▶ [EXTRAIT CHOISI]
####################

C’est elle, en effet, qui a modifié, pour autant que cela est possible, l’image que nous nous faisons d’un paysage, ou d’un homme, ou d’un cheval en mouvement. Répandues à profusion autour de nous, ces cartes d’identité de la nature, auxquelles nous accordons une confiance absolue, remplacent peu à peu dans notre mémoire les images qu’y déposaient autrefois ces tableaux, ces estampes et ces gravures où le corps humain était toujours quelque peu amélioré, généralisé, idéalisé. Ruskin appelle pittoresquement les photographies des « citations de la nature. » Or le grand nombre de ces citations, mises sous nos yeux, nous fait connaître le texte sacré de telle façon que l’artiste qui voudra y changer un mot sera tout de suite pris en défaut. Elles ne sont donc pas seulement pour celui-ci un adjuvant, un moyen d’étude, elles sont aussi pour le public un moyen de contrôle, une pierre de touche d’apparence très sûre. De là vient qu’on n’ose plus composer les paysages comme le faisaient encore les romantiques, ni se permettre ces additions de muscles, ces incorrections de dessin qui abondent chez Michel-Ange, ni cette généralisation systématique des formes qui caractérisa l’école de David. D’innombrables photographies prises d’après des modèles d’ateliers et consultées à tout instant par les artistes, arrêteraient vite ceux-ci sur la pente de l’idéalisme, s’ils risquaient jamais plus d’y glisser.

####################

Selon l'extrait choisi, de quelle expression Ruskin se sert-il pour désigner les photographies ?

####################

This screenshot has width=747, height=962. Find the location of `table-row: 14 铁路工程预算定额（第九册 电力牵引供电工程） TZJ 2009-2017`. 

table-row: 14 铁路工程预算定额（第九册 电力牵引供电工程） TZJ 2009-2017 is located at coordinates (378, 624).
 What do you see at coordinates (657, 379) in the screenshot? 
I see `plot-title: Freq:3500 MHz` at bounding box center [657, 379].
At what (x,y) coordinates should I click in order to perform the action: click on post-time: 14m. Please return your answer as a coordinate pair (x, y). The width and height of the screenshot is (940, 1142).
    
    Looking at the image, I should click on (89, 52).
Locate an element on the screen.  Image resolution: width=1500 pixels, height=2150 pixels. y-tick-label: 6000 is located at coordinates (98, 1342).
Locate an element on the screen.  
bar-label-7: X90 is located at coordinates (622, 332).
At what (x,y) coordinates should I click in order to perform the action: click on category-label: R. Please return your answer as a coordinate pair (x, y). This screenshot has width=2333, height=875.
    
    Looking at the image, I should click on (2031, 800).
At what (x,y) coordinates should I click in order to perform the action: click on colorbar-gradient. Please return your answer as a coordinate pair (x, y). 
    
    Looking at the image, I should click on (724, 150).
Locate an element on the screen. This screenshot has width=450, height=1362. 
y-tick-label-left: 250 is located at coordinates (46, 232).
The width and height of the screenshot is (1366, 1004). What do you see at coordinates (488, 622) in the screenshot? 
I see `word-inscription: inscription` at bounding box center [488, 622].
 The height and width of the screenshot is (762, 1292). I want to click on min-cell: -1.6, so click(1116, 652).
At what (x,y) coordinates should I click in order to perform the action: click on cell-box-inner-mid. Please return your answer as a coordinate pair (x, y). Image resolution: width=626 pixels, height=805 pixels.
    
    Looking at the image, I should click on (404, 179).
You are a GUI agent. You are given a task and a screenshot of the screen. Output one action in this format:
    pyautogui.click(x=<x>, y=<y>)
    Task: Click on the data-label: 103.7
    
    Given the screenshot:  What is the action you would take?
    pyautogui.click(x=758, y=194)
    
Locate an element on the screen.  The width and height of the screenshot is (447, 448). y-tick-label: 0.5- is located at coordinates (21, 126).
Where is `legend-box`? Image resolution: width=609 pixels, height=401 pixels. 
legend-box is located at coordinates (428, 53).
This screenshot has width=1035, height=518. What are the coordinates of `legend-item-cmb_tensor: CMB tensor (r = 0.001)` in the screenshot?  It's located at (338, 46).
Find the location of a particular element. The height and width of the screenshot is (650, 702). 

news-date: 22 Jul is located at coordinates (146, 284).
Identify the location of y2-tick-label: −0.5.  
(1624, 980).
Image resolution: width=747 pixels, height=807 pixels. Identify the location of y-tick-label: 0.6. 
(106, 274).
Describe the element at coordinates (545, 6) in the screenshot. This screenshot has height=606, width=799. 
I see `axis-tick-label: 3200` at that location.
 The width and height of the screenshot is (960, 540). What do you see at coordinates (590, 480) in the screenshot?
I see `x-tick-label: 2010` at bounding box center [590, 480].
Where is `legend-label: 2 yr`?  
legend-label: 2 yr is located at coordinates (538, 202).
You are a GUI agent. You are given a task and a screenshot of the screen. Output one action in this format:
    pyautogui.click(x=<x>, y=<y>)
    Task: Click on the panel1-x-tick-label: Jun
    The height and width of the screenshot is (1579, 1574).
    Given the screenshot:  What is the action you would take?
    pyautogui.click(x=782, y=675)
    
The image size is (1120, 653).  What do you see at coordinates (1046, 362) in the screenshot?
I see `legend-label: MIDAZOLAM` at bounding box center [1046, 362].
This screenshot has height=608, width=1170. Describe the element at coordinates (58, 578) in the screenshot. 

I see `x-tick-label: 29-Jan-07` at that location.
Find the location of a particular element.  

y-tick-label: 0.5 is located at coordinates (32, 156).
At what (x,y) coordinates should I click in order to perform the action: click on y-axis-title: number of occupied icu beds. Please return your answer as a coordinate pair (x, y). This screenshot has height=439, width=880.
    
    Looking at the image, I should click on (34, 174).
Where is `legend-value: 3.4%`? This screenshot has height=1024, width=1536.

####################

▶ [CORRIGÉ] Il les appelle des « citations de la nature ».